- _Data shown_:
--- --- ---
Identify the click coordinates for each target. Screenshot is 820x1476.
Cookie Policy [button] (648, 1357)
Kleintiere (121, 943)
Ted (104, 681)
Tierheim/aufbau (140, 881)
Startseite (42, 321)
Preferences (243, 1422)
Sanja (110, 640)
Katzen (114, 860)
--- --- ---
- _Prompt_: Give each entry again, spelled exactly as shown.

- _Reply_:
Identify the click coordinates for each target. Screenshot is 820x1476.
Cookie Policy [button] (648, 1357)
Kleintiere (121, 943)
Ted (104, 681)
Tierheim/aufbau (140, 881)
Startseite (42, 321)
Preferences (243, 1422)
Sanja (110, 640)
Katzen (114, 860)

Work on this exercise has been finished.